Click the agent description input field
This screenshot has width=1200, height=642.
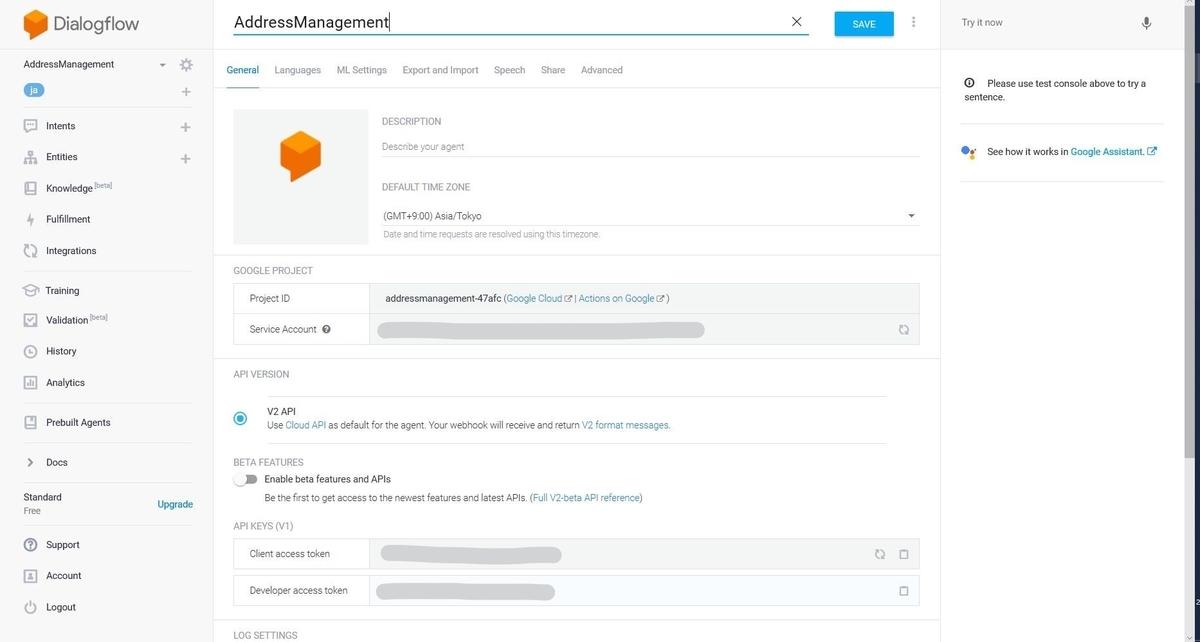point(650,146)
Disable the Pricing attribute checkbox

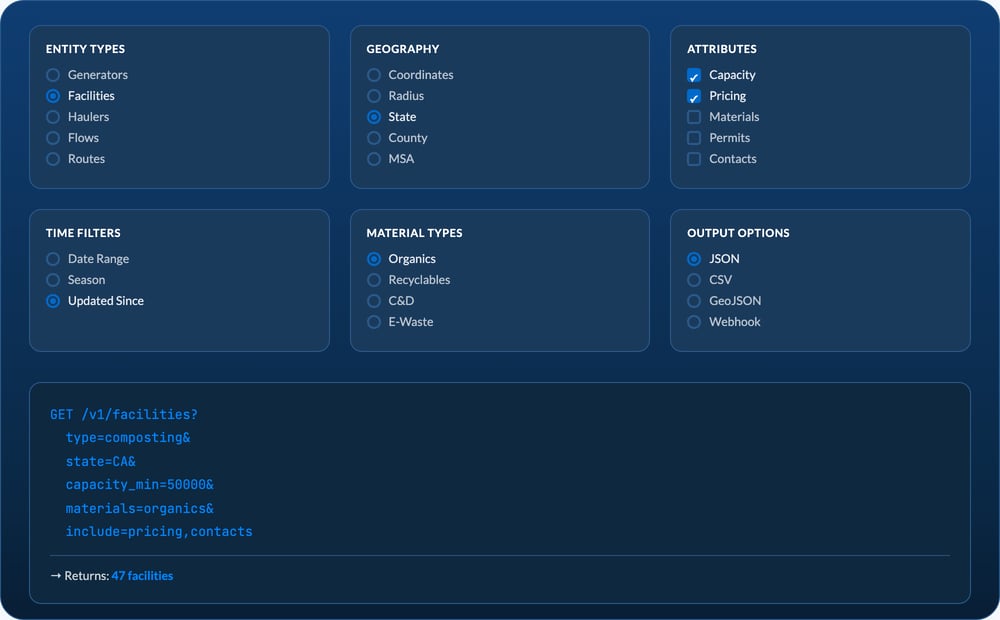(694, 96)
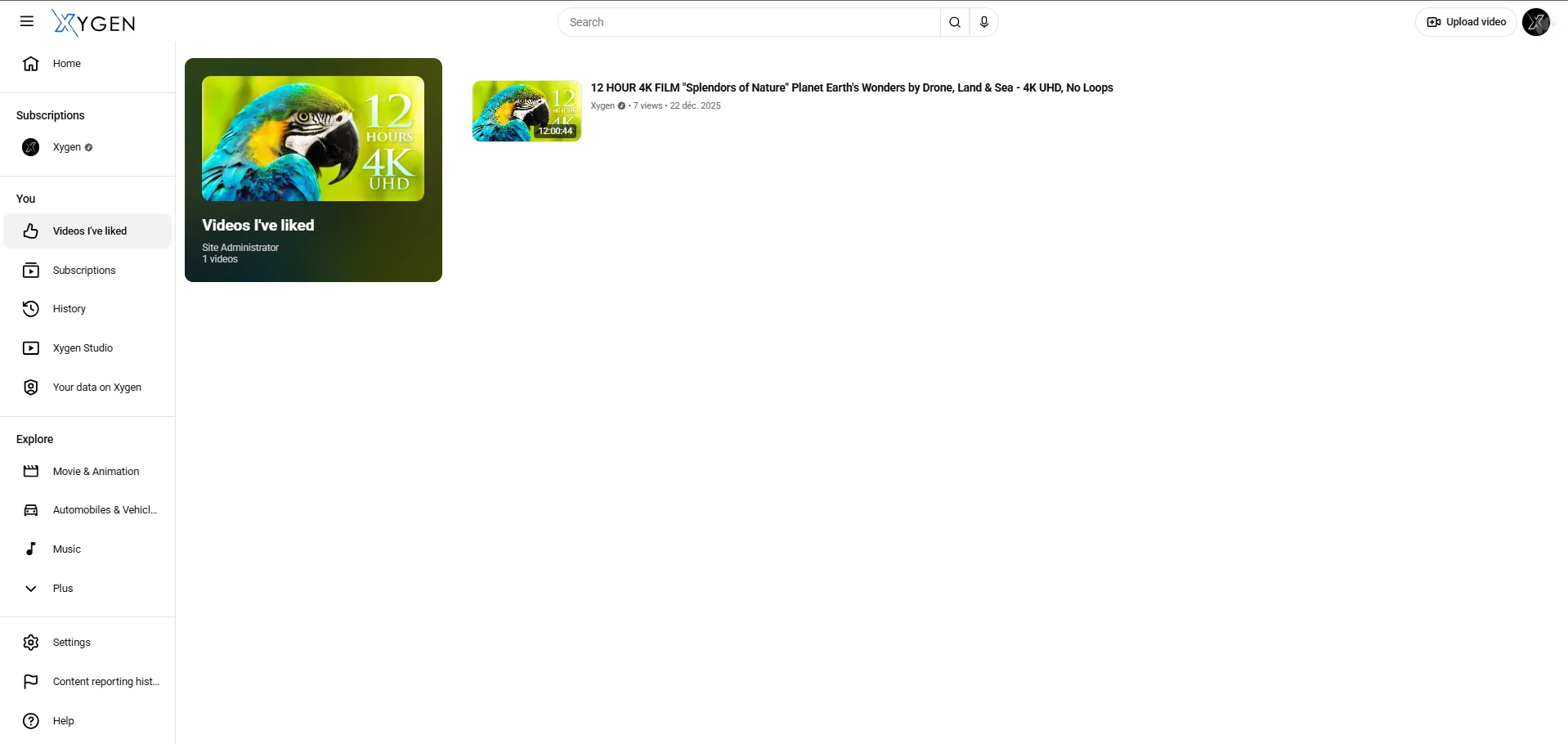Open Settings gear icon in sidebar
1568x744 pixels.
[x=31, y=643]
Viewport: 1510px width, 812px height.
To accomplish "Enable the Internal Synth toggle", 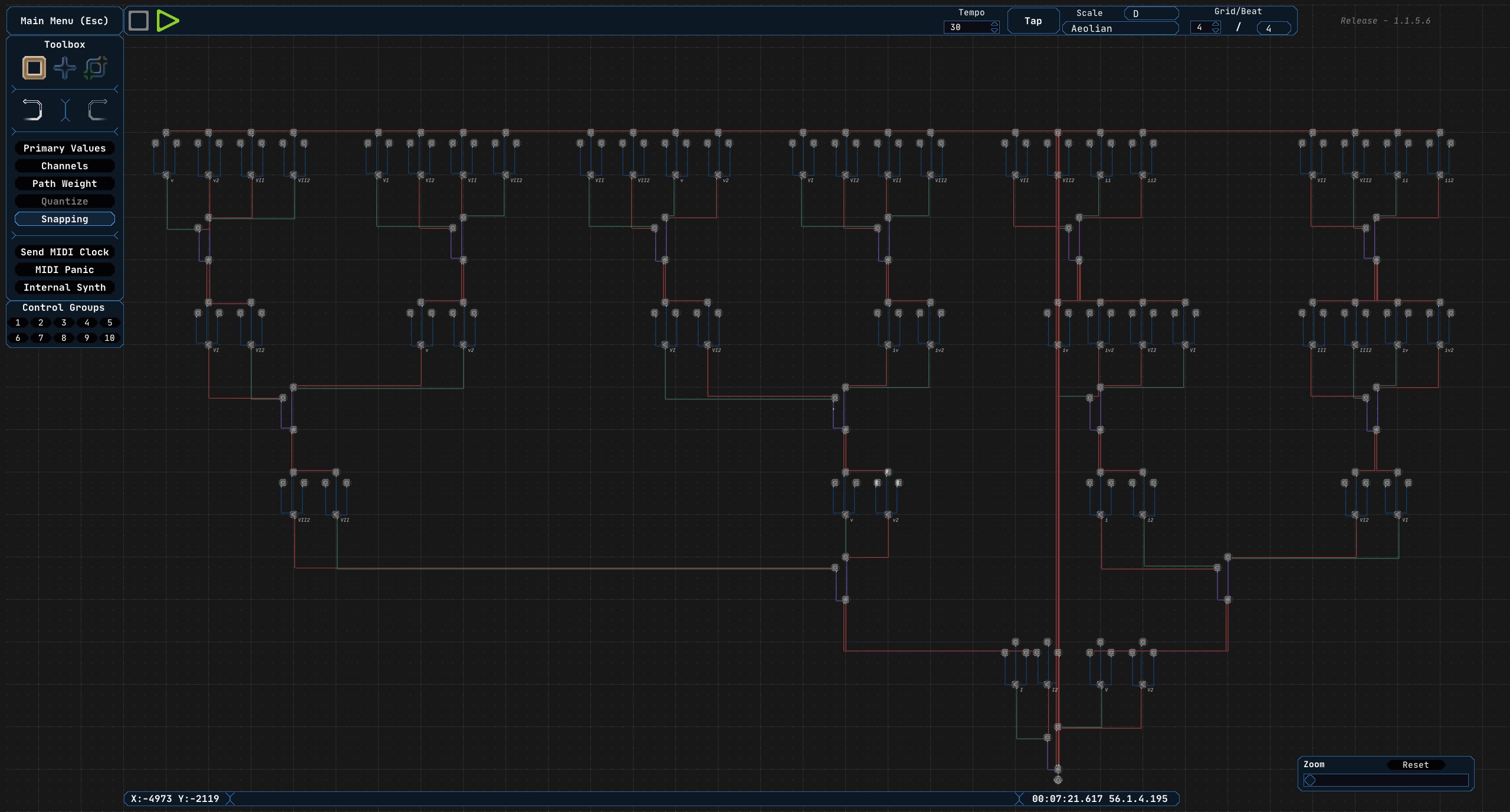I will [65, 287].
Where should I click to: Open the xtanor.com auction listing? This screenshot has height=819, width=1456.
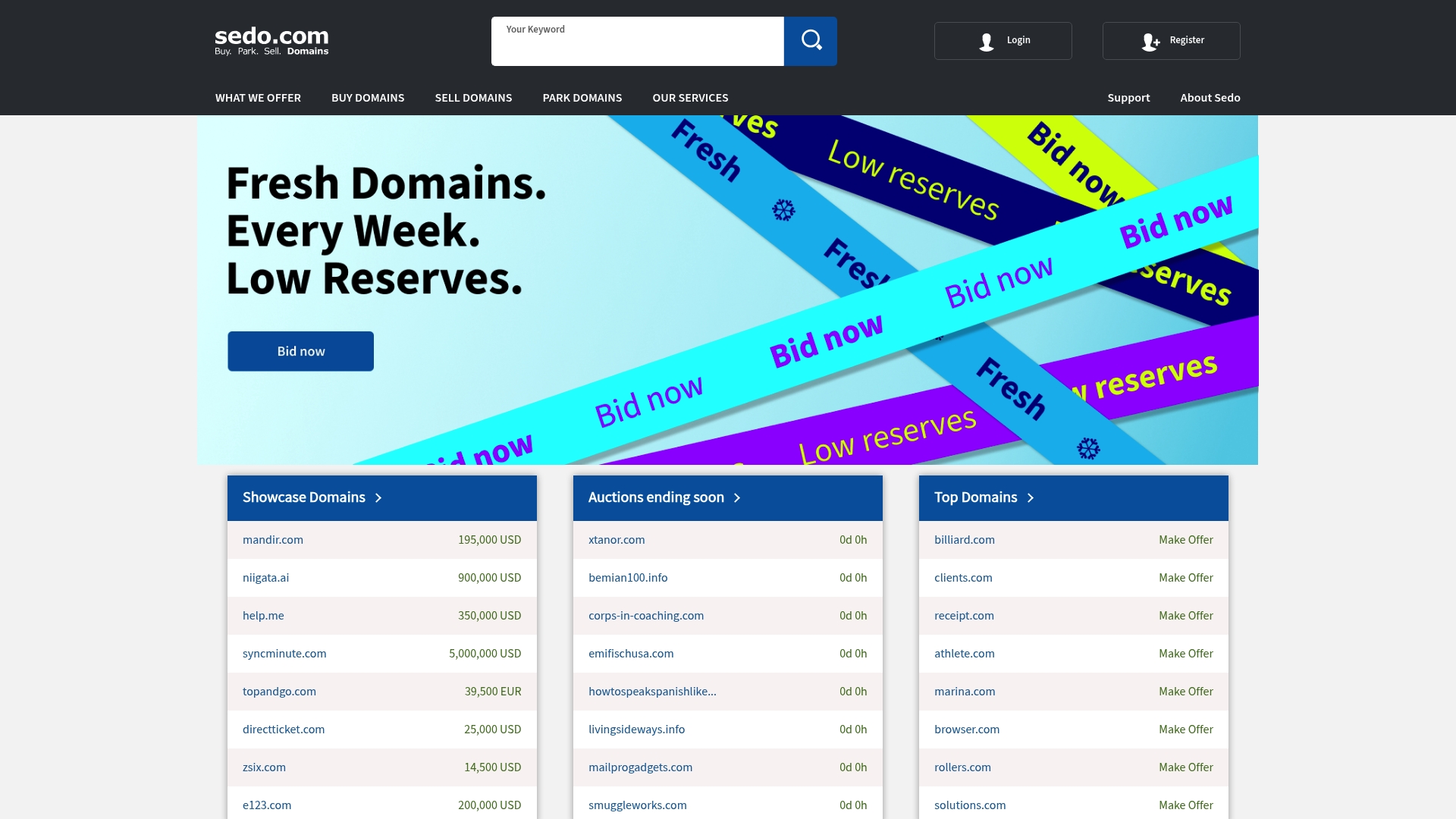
------------
-- Obiettivo del compito --
Restituisci tutte le righe dei dati in cui compare la stringa "This".

-- Soluzione proposta --
This screenshot has width=1200, height=642.
Where should I click to: Open the xtanor.com auction listing? This screenshot has height=819, width=1456.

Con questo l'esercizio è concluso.